An article in CFA Institute argues that intangible assets (non-physical assets such as trademarks, patents, etc.) are “increasingly critical to corporate value, yet current accounting standards make it difficult to capture them in financial statements.”
As investment in intangible assets has grown (the article reports that it now represents 33.4% of total U.S. gross domestic investment in 2018), “the value of those assets as drivers of enterprise value becomes ever more essential.”
The article outlines five common methodologies that “build on historical and prospective financial information within the framework of current accounting standards” and explains how they can be used to ascertain a firm’s competitive standing:
- Relief from Royalty Method (RRM)— is based on the hypothetical royalty payments that would be saved by owning the asset rather than licensing it.

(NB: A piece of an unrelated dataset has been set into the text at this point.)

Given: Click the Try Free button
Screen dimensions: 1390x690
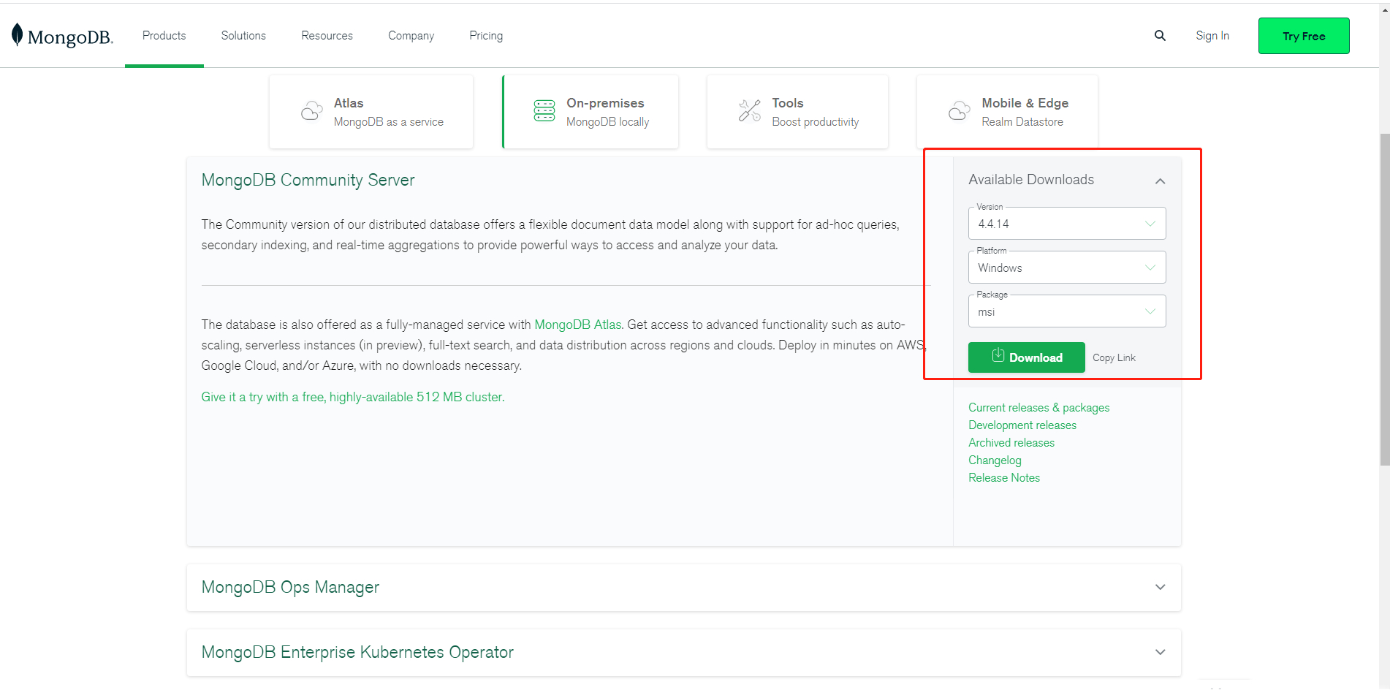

This method is often used to value intangibles that can be tied to a specific revenue stream and where “data on royalty and license fees from other market transactions are available.”
- Multiperiod Excess Earnings Method (MPEEM)– -is a “variation of discounted cash-flow analysis.” MPEEM isolates those cash flows associated with a single intangible asset and measures fair value by discounting them to present value. This method is used primarily when one asset is the primary driver of a firm’s value.

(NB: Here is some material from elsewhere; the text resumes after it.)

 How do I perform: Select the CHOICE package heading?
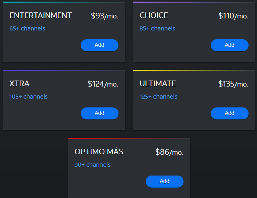point(154,16)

- With and Without Method (WWM)—estimates an intangible asset’s value by calculating the difference between two discounted cash-flow models: one based on the “status quo” for the business with the asset, and the other without it. This method is often used to value noncompete agreements.
- Real Option Pricing—is used mostly for assets that have the potential to generate cash flow in the future but are not doing so now, such as undeveloped patents and/or undeveloped natural resource options. “As with stock options,” the article notes, “a key challenge in the valuation of real options is assessing the underlying volatility.”
- Replacement Cost Method Less Obsolescence—requires an assessment of the replacement cost for the intangible asset, which is then adjusted for an obsolescence factor relative to the intangible asset.
The following chart summarized the models:
The article concludes: “In today’s economy, the value provided by intangible assets must be captured in enterprise valuation. Analysts have to expand the range of data sources and techniques they use in valuation and develop methodologies that are suitable to the intangible asset being valued for more reliable valuation results.”